PuTTY is a free and open source terminal emulator that supports many network protocols, such as SCP, SSH, SFTP, Telnet and rlogin. It also has support for making raw socket connections. It was originally developed specifically for Windows, to provide the operating system with terminal emulation tools comparable to what was available on Unix-like operating systems, but it has since been ported to other operating systems as well.

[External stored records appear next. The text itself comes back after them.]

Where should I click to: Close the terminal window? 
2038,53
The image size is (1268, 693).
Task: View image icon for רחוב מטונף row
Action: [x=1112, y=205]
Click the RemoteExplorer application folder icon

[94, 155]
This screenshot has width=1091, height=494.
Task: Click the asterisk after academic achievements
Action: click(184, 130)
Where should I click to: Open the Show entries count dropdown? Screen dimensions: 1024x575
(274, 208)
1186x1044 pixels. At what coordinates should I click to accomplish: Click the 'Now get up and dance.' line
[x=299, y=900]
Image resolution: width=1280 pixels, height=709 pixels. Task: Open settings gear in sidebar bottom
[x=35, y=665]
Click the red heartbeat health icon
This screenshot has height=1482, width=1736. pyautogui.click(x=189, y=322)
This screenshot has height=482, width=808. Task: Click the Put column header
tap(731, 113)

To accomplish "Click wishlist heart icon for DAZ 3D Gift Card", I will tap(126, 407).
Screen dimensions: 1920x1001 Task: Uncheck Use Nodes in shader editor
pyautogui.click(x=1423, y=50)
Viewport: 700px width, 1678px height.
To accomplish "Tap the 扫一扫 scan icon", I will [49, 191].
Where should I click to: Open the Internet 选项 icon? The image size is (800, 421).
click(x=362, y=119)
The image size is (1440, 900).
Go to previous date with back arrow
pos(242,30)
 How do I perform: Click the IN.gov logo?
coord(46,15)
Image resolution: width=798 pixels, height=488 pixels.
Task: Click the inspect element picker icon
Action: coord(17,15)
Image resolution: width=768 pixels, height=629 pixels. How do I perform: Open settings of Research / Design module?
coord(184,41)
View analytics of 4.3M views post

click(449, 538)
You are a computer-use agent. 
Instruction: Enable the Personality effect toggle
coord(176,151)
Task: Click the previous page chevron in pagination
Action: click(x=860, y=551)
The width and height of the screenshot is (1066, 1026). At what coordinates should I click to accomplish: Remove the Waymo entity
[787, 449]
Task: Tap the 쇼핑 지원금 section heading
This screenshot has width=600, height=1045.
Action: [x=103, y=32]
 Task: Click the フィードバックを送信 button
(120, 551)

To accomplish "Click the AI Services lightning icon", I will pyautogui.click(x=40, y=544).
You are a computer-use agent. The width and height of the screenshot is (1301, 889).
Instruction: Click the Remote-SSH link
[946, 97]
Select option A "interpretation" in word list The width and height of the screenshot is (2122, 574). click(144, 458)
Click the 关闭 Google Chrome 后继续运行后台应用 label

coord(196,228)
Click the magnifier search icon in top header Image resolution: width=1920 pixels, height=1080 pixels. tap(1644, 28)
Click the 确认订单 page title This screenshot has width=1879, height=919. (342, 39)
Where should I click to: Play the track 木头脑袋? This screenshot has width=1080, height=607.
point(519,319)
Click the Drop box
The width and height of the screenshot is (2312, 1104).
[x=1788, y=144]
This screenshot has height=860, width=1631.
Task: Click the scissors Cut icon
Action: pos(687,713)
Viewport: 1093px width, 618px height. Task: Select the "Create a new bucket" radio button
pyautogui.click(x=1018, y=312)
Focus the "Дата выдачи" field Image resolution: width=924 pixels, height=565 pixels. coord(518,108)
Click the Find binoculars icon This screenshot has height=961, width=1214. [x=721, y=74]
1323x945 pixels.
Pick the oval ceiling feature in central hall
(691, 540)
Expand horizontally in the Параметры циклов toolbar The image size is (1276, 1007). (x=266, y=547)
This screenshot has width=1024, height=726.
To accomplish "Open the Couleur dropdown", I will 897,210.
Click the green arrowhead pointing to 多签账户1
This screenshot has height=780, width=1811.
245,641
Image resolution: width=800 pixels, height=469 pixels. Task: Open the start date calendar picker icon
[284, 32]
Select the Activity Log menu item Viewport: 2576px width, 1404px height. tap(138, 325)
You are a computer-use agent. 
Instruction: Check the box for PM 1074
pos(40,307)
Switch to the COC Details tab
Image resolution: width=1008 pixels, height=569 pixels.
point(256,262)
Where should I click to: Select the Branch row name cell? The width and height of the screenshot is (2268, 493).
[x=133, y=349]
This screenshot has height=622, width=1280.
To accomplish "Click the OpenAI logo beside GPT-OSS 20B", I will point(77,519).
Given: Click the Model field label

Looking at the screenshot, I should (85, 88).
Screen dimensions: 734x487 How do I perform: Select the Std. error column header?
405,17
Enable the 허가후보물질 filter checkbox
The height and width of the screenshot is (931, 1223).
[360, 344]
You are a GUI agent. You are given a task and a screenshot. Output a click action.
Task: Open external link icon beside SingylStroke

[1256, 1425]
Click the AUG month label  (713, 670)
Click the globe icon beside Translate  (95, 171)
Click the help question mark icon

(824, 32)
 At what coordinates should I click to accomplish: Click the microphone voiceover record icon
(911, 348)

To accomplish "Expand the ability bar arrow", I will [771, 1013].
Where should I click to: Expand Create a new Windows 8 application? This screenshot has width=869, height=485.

- Support for just about every networking protocol in existence, including SCP, SSH, Telnet, SCP and STFP
- Has the ability to generate keys for use within in secure protocols such as SSH
- Makes managing a Linux machine from Windows as easy as possible
- Completely free to use
- Provides almost everything a system administrator would need when managing a remote site
- Fast, reliable and very configurable
- The sheer amount of configuration options can be overwhelming for some
- There is no support for scripting a session or for writing a macro
- There has been no official release, even after 20 years of existence
What do you do if you use Microsoft Windows and need to access a remote Linux system? For years, if you asked this question on just about any technical forum on the Internet, the answer would be simple: you install PuTTY. In fact, you had to install either PuTTY or something that was clearly a clone of PuTTY, as Windows does not include any native tools to do the things PuTTY does. PuTTY is actually a combination of several useful programs. These include the PuTTY terminal emulator, an SCP client called PSCP, a SFTP client called PSFTP, a telnet-only client called PuTTYtel, an SSH authentication agent called Pageant, a key generation utility called PuTTYgen, and a standalone terminal emulator called pterm. PuTTY is really a must have tool for anyone involved in computer systems administration. It is fast, reliable, and you cannot beat its price. It is also very configurable. That does not mean that it has no faults. Because it is so configurable, the sheer number of configuration options can be overwhelming to some. It also has no support for scripting a session or for writing a macro. Finally, even though the software has been around for 20 years, they still have not had an official release.